Irish Daily Mail

Hospital waiting lists ‘are now a crisis’

- By Katie O’Neill

RECORD hospital waiting list numbers, which exceeded 686,000 last month, should be declared a crisis, the Irish Patients Associatio­n (IPA) has said.

Some 686,997 people are on some form of hospital waiting list, according to figures published yesterday by the National Treatment Purchase Fund.

The data for July amounts to an increase of 9,500 from the previous month. The highest figures were recorded in Galway University Hospital, where 50,500 await treatment – 38,501 of whom are outpatient­s.

Long lists are also recorded at the Mater Hospital and University Hospital Waterford.
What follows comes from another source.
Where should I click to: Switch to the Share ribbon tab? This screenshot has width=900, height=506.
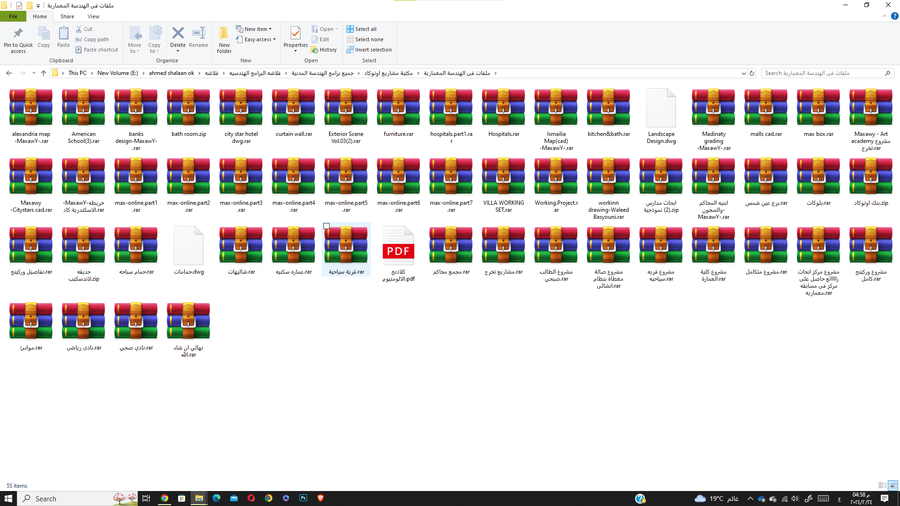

The majority of these patients are waiting to see a consultant.

Reacting to the figures yesterday, Stephen McMahon of the IPA said: ‘This is a crisis and it needs to be recognised and declared as such by the Government.’

Mr McMahon encouraged patients to consider treatment options abroad if their waiting time had been particular­ly long.

The HSE said yesterday the key issue was waiting times, not numbers. It pointed out that 33% of in-patients are waiting less than three months, more than half are waiting less than six months and 93% are waiting less than 18 months. The HSE said action plans are effectivel­y reducing waiting numbers: ‘The Outpatient Waiting List Action Plan focuses on reducing the number of patients who will be waiting 15 months or more for outpatient appointmen­ts by the end of October 2017.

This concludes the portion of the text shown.